Son roman aux plus de 15.000 pages se situe dans différents territoires rattachés à un continent imaginaire, dont il est le narrateur implanté au beau milieu de la bataille.
Il invente des noms, des états de méchants, des sectes, des gentils et symboliquement, chaque contrée à son propre drapeau. Dans le but de créer des scènes narratives crédibles, il réalise des portraits individuels de généraux – comme Nicolas II – avec des noms plus invraisemblables les uns que les autres. Il s’inspire de dessins de presse qu’il décalque puis colonise, d’où ce trait violacé dû a l’usage du papier carbone sur ses dessins.

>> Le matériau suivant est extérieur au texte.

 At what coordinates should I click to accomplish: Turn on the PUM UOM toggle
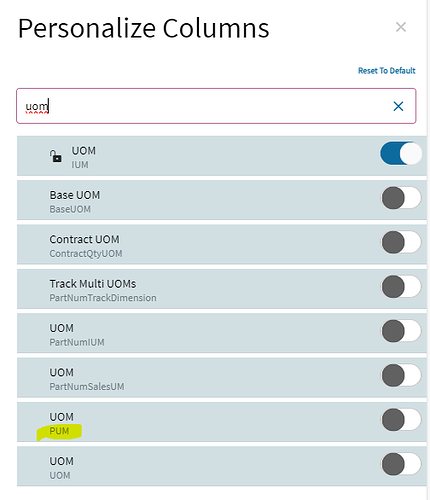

Dans ses panoramas, des créatures hybrides très colorées, des petites filles, des scouts et des généraux se font la guerre.
Et dans ce monde alambiqué où les régions deviennent parfois des Etats, l’artiste lui-même peine à se repérer comme le trahissent les nombreuses variations orthographiques en tout genre !
Ecrite sur trois décennies, la saga littéraire d’Henry Darger est aussi unique que diluvienne !
Finalement, cet homme étrange, sale, peu communicant , accumulateur, qui fouillait les poubelles à la recherche d’objets, a traversé le vingtième siècle tel un ovni, avec une force créatrice d’une extravagance peu commune.